Repressed Memories” was initiated from Chennai at the end of 2016. I was in my twenties and searching for direction and my place in the world.  A borrowed Holga toy camera in my bag, my Enfield took over an hour to get out of the city where I grew up; heat beat on my helmet and dodging traffic, screening noise, and inhaling exhaust fumes forced my senses to overload levels.  Finally, I found myself on a relatively open stretch of highway. With no destination in mind, I followed the east coast route through Tamil Nadu. It was to be the first of several trips over six years.

 

That  first day, I arrived somewhere new.  I passed green paddies where lines of women, petticoats tucked up to the waist and bare legs sunk into brown water, bent to tender rice plants and, slowing behind a rocking bullock cart, almost missed the unmarked carved stone bathing tank designed for a princess long forgotten. Passing through small towns I observed the vernacular of daily life, rituals, influences, dilemmas, contrasts, dramas and dreams out of which my identity must have evolved. As a child, many of my questions were repressed, leaving my understanding of this land always clouded. As I started to photograph, I focused on the subtle interaction of human beings with their environment and upon encountering the loneliness that so often lies at the heart of sadness in many landscapes was forced to confront my own.

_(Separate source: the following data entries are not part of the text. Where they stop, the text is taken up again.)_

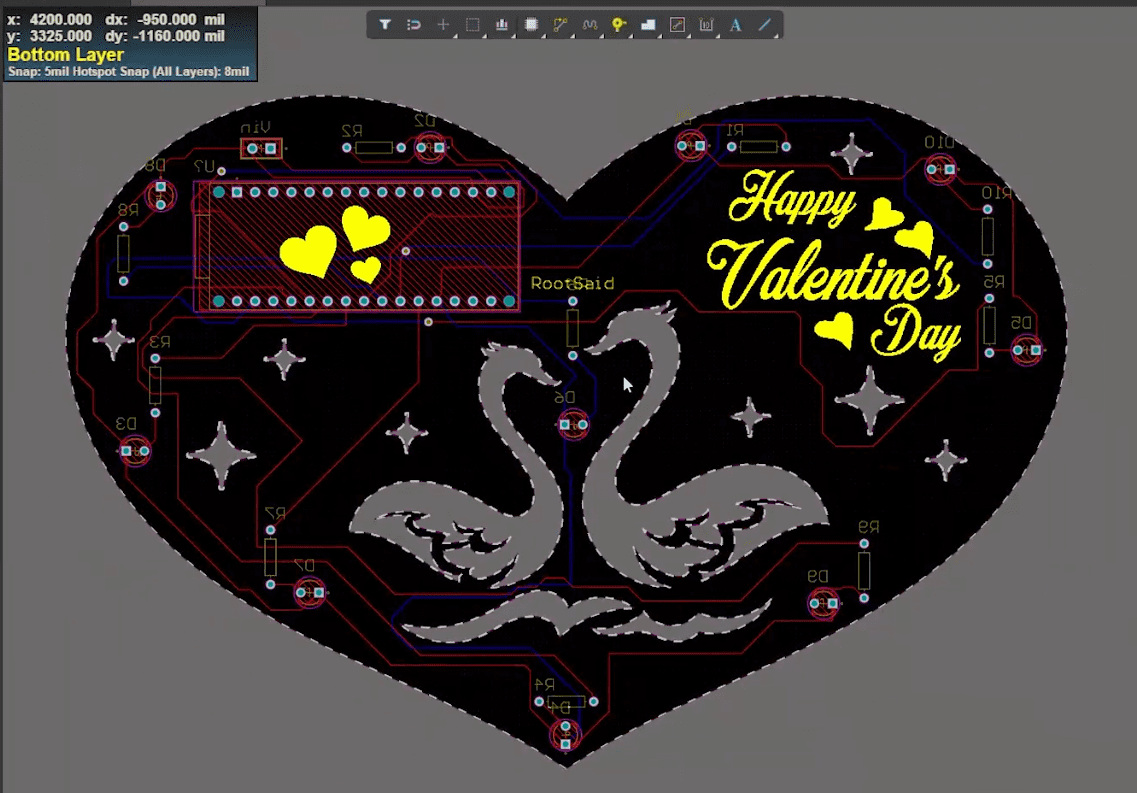Image resolution: width=1137 pixels, height=793 pixels.
Task: Select the Place String text tool
Action: click(x=735, y=25)
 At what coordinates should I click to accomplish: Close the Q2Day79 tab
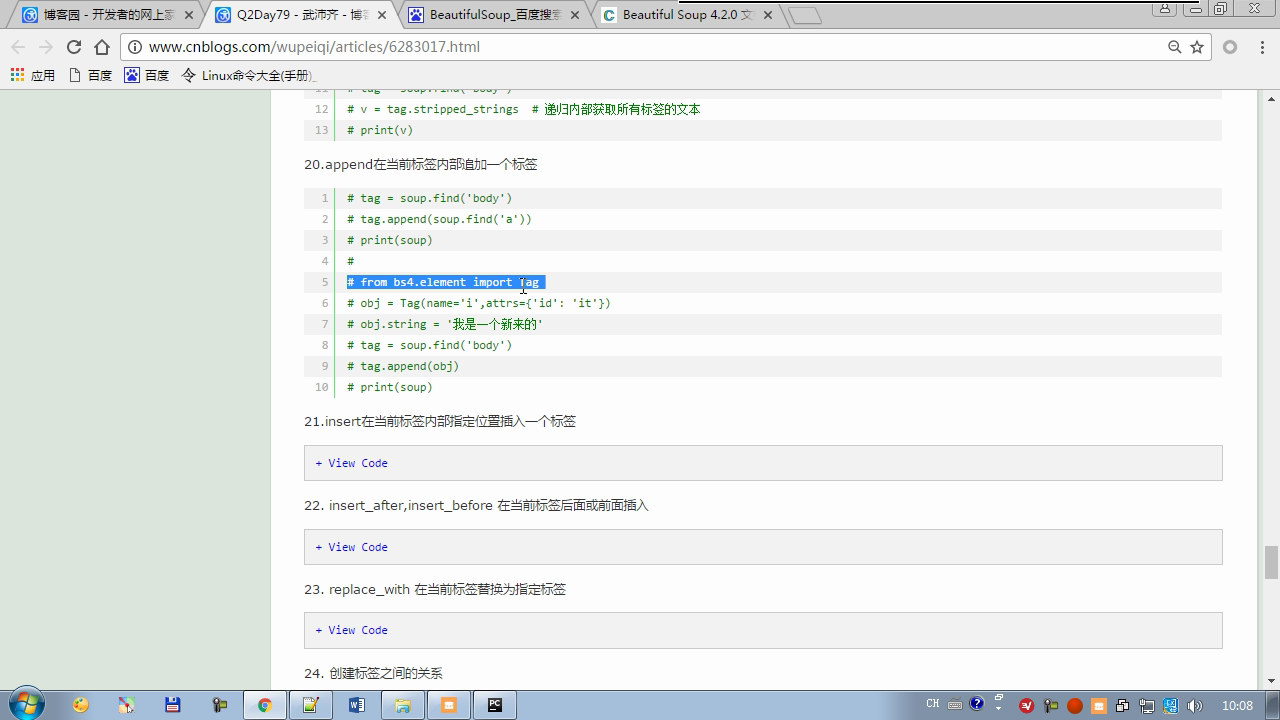[382, 15]
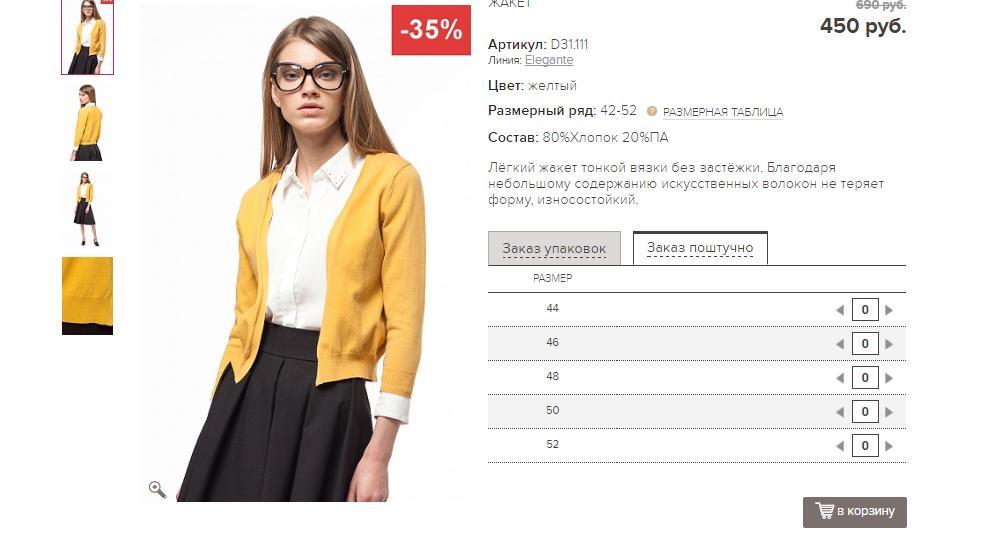Click the question mark size chart icon
Viewport: 1004px width, 539px height.
coord(652,112)
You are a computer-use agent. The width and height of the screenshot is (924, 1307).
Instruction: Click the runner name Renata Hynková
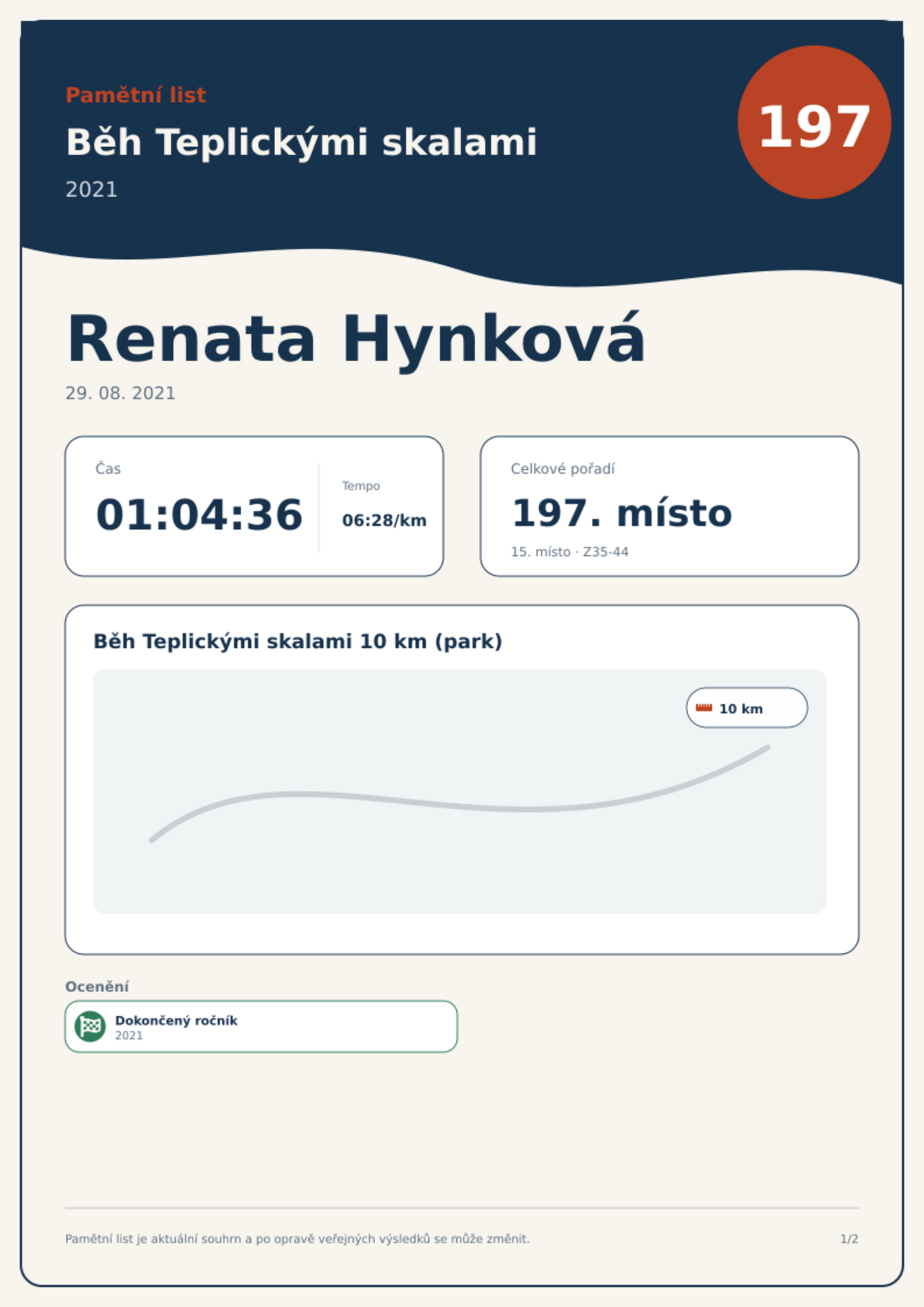click(x=356, y=340)
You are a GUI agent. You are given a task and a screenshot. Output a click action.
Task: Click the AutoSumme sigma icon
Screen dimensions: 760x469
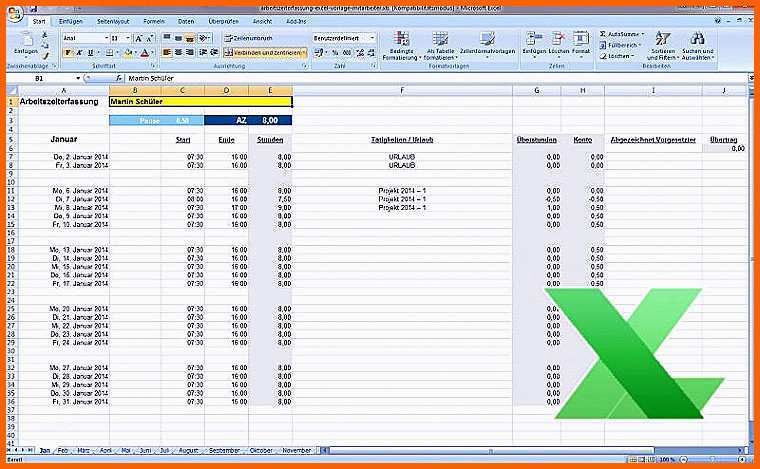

I began exploring as a foreigner in my own land but by accepting my vulnerability as one common to those around me, I watched my photographs show more empathy.  

 

While editing, relationships appeared between specific photographs and their subjects which supported presenting this story in a format of diptyques and triptyques. The photographs offer clues but no specific answers to my personal questions and the series as a whole is an effort to express emotional experience reflected in the reality of the world. The "memories' is, over the long run of time, memory becomes fiction as a collective memory. Memory is an independent thing and unrepeatable which dies with each and every person. As a memory, the stories about how it happened are important, the photographs which lock the stories in our mind.     

 

 

I explore as a foreigner in my own land. It's up to me to decide who I can be and where I will go from here.